**WHAT YOU ARE ASKED TO DO:**
Reproduce every line of the material below without changing anything.

**SUPPLIED RECORDS:**
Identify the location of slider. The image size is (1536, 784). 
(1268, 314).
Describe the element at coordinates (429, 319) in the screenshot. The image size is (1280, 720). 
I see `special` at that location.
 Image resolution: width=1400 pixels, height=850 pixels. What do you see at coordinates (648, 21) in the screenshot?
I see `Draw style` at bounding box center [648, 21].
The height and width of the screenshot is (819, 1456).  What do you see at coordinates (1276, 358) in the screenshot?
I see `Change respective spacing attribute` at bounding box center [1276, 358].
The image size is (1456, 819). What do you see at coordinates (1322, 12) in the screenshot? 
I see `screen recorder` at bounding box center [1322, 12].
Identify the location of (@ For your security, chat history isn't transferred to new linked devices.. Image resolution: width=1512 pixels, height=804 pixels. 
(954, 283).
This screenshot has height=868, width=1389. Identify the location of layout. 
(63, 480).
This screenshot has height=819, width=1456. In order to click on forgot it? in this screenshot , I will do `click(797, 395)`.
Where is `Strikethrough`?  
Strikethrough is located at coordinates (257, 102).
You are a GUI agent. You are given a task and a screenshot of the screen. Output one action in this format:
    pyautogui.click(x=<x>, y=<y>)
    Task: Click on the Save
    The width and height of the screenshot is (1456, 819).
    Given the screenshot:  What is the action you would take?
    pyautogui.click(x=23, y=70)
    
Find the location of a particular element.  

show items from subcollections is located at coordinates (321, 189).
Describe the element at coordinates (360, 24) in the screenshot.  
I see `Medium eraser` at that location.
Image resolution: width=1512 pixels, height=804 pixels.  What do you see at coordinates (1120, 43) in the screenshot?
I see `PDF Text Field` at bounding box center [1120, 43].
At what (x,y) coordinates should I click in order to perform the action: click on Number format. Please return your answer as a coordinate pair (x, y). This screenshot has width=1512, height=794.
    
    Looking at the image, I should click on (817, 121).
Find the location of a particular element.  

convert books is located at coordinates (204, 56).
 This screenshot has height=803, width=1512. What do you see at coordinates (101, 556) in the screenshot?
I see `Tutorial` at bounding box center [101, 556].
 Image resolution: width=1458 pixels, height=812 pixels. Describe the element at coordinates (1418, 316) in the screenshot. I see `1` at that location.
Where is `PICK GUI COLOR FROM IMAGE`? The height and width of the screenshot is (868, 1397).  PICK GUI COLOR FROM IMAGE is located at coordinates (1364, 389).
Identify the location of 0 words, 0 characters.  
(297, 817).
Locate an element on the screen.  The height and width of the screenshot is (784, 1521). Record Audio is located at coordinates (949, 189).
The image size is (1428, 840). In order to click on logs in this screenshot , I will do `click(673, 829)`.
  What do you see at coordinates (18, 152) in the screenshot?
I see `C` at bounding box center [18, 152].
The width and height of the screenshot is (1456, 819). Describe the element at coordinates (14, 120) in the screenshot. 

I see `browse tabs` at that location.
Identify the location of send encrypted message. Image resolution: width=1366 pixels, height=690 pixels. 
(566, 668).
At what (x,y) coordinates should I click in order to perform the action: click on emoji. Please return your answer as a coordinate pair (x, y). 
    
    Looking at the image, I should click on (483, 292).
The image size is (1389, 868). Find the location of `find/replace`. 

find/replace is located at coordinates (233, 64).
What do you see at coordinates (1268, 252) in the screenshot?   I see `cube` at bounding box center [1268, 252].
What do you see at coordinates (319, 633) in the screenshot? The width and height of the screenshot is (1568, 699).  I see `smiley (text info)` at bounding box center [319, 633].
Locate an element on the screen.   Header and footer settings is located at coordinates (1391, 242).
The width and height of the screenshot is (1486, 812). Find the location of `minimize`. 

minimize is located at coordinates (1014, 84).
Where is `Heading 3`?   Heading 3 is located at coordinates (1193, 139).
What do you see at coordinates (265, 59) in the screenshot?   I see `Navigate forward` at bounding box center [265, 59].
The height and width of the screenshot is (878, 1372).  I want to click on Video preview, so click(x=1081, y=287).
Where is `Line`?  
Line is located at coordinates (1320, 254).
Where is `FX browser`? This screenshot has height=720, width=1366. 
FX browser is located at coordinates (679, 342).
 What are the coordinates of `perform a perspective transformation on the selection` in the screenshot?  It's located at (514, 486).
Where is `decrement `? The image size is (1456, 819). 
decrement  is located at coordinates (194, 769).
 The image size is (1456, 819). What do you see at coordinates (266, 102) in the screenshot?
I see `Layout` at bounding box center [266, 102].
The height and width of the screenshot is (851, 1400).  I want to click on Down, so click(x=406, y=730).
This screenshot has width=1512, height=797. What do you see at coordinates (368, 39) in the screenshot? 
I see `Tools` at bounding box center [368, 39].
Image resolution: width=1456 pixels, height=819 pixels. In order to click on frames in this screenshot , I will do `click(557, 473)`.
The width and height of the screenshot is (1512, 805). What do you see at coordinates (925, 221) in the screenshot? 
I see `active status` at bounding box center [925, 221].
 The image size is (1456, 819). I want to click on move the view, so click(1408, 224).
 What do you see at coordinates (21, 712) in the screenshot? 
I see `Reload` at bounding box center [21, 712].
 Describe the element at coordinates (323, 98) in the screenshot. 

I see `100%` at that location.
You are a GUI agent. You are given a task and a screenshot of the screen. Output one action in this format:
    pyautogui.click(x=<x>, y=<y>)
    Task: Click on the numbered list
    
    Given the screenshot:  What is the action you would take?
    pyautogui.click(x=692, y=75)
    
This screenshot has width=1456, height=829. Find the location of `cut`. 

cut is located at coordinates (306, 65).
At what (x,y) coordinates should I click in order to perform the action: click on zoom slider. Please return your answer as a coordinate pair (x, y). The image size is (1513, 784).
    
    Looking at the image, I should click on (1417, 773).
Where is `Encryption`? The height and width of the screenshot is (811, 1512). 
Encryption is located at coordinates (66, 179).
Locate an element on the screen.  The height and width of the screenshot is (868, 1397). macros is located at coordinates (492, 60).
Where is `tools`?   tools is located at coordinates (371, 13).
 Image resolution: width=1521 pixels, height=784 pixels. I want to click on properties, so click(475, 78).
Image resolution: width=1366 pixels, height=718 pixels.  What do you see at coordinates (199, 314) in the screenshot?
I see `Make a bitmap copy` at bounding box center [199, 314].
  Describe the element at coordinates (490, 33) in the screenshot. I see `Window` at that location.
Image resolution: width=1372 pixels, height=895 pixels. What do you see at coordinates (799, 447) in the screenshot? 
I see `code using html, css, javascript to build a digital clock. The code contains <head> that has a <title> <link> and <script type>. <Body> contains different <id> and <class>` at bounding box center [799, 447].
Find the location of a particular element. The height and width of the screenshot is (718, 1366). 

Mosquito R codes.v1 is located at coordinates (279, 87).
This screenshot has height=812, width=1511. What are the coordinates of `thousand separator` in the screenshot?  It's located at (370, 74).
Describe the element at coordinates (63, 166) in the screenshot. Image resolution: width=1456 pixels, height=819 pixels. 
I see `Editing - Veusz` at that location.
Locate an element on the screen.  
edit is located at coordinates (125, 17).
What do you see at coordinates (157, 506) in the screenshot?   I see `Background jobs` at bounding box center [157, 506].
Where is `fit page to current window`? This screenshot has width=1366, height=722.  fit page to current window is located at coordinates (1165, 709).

**EXERCISE SOLUTION:**
Identify the location of slider. The image size is (1536, 784). 
(1268, 314).
Describe the element at coordinates (429, 319) in the screenshot. The image size is (1280, 720). 
I see `special` at that location.
 Image resolution: width=1400 pixels, height=850 pixels. What do you see at coordinates (648, 21) in the screenshot?
I see `Draw style` at bounding box center [648, 21].
The height and width of the screenshot is (819, 1456).  What do you see at coordinates (1276, 358) in the screenshot?
I see `Change respective spacing attribute` at bounding box center [1276, 358].
The image size is (1456, 819). What do you see at coordinates (1322, 12) in the screenshot? 
I see `screen recorder` at bounding box center [1322, 12].
Identify the location of (@ For your security, chat history isn't transferred to new linked devices.. Image resolution: width=1512 pixels, height=804 pixels. 
(954, 283).
This screenshot has height=868, width=1389. Identify the location of layout. 
(63, 480).
This screenshot has height=819, width=1456. In order to click on forgot it? in this screenshot , I will do `click(797, 395)`.
Where is `Strikethrough`?  
Strikethrough is located at coordinates (257, 102).
You are a GUI agent. You are given a task and a screenshot of the screen. Output one action in this format:
    pyautogui.click(x=<x>, y=<y>)
    Task: Click on the Save
    The width and height of the screenshot is (1456, 819).
    Given the screenshot:  What is the action you would take?
    pyautogui.click(x=23, y=70)
    
Find the location of a particular element.  

show items from subcollections is located at coordinates (321, 189).
Describe the element at coordinates (360, 24) in the screenshot.  
I see `Medium eraser` at that location.
Image resolution: width=1512 pixels, height=804 pixels.  What do you see at coordinates (1120, 43) in the screenshot?
I see `PDF Text Field` at bounding box center [1120, 43].
At what (x,y) coordinates should I click in order to perform the action: click on Number format. Please return your answer as a coordinate pair (x, y). This screenshot has width=1512, height=794.
    
    Looking at the image, I should click on (817, 121).
Find the location of a particular element.  

convert books is located at coordinates (204, 56).
 This screenshot has height=803, width=1512. What do you see at coordinates (101, 556) in the screenshot?
I see `Tutorial` at bounding box center [101, 556].
 Image resolution: width=1458 pixels, height=812 pixels. Describe the element at coordinates (1418, 316) in the screenshot. I see `1` at that location.
Where is `PICK GUI COLOR FROM IMAGE`? The height and width of the screenshot is (868, 1397).  PICK GUI COLOR FROM IMAGE is located at coordinates (1364, 389).
Identify the location of 0 words, 0 characters.  
(297, 817).
Locate an element on the screen.  The height and width of the screenshot is (784, 1521). Record Audio is located at coordinates (949, 189).
The image size is (1428, 840). In order to click on logs in this screenshot , I will do `click(673, 829)`.
  What do you see at coordinates (18, 152) in the screenshot?
I see `C` at bounding box center [18, 152].
The width and height of the screenshot is (1456, 819). Describe the element at coordinates (14, 120) in the screenshot. 

I see `browse tabs` at that location.
Identify the location of send encrypted message. Image resolution: width=1366 pixels, height=690 pixels. 
(566, 668).
At what (x,y) coordinates should I click in order to perform the action: click on emoji. Please return your answer as a coordinate pair (x, y). 
    
    Looking at the image, I should click on (483, 292).
The image size is (1389, 868). Find the location of `find/replace`. 

find/replace is located at coordinates (233, 64).
What do you see at coordinates (1268, 252) in the screenshot?   I see `cube` at bounding box center [1268, 252].
What do you see at coordinates (319, 633) in the screenshot? The width and height of the screenshot is (1568, 699).  I see `smiley (text info)` at bounding box center [319, 633].
Locate an element on the screen.   Header and footer settings is located at coordinates (1391, 242).
The width and height of the screenshot is (1486, 812). Find the location of `minimize`. 

minimize is located at coordinates (1014, 84).
Where is `Heading 3`?   Heading 3 is located at coordinates (1193, 139).
What do you see at coordinates (265, 59) in the screenshot?   I see `Navigate forward` at bounding box center [265, 59].
The height and width of the screenshot is (878, 1372).  I want to click on Video preview, so click(x=1081, y=287).
Where is `Line`?  
Line is located at coordinates (1320, 254).
Where is `FX browser`? This screenshot has height=720, width=1366. 
FX browser is located at coordinates (679, 342).
 What are the coordinates of `perform a perspective transformation on the selection` in the screenshot?  It's located at (514, 486).
Where is `decrement `? The image size is (1456, 819). 
decrement  is located at coordinates (194, 769).
 The image size is (1456, 819). What do you see at coordinates (266, 102) in the screenshot?
I see `Layout` at bounding box center [266, 102].
The height and width of the screenshot is (851, 1400).  I want to click on Down, so click(x=406, y=730).
This screenshot has width=1512, height=797. What do you see at coordinates (368, 39) in the screenshot? 
I see `Tools` at bounding box center [368, 39].
Image resolution: width=1456 pixels, height=819 pixels. In order to click on frames in this screenshot , I will do `click(557, 473)`.
The width and height of the screenshot is (1512, 805). What do you see at coordinates (925, 221) in the screenshot? 
I see `active status` at bounding box center [925, 221].
 The image size is (1456, 819). I want to click on move the view, so click(1408, 224).
 What do you see at coordinates (21, 712) in the screenshot? 
I see `Reload` at bounding box center [21, 712].
 Describe the element at coordinates (323, 98) in the screenshot. 

I see `100%` at that location.
You are a GUI agent. You are given a task and a screenshot of the screen. Output one action in this format:
    pyautogui.click(x=<x>, y=<y>)
    Task: Click on the numbered list
    
    Given the screenshot:  What is the action you would take?
    pyautogui.click(x=692, y=75)
    
This screenshot has width=1456, height=829. Find the location of `cut`. 

cut is located at coordinates (306, 65).
At what (x,y) coordinates should I click in order to perform the action: click on zoom slider. Please return your answer as a coordinate pair (x, y). The image size is (1513, 784).
    
    Looking at the image, I should click on (1417, 773).
Where is `Encryption`? The height and width of the screenshot is (811, 1512). 
Encryption is located at coordinates (66, 179).
Locate an element on the screen.  The height and width of the screenshot is (868, 1397). macros is located at coordinates (492, 60).
Where is `tools`?   tools is located at coordinates (371, 13).
 Image resolution: width=1521 pixels, height=784 pixels. I want to click on properties, so click(475, 78).
Image resolution: width=1366 pixels, height=718 pixels.  What do you see at coordinates (199, 314) in the screenshot?
I see `Make a bitmap copy` at bounding box center [199, 314].
  Describe the element at coordinates (490, 33) in the screenshot. I see `Window` at that location.
Image resolution: width=1372 pixels, height=895 pixels. What do you see at coordinates (799, 447) in the screenshot? 
I see `code using html, css, javascript to build a digital clock. The code contains <head> that has a <title> <link> and <script type>. <Body> contains different <id> and <class>` at bounding box center [799, 447].
Find the location of a particular element. The height and width of the screenshot is (718, 1366). 

Mosquito R codes.v1 is located at coordinates (279, 87).
This screenshot has height=812, width=1511. What are the coordinates of `thousand separator` in the screenshot?  It's located at (370, 74).
Describe the element at coordinates (63, 166) in the screenshot. Image resolution: width=1456 pixels, height=819 pixels. 
I see `Editing - Veusz` at that location.
Locate an element on the screen.  
edit is located at coordinates (125, 17).
What do you see at coordinates (157, 506) in the screenshot?   I see `Background jobs` at bounding box center [157, 506].
Where is `fit page to current window`? This screenshot has width=1366, height=722.  fit page to current window is located at coordinates (1165, 709).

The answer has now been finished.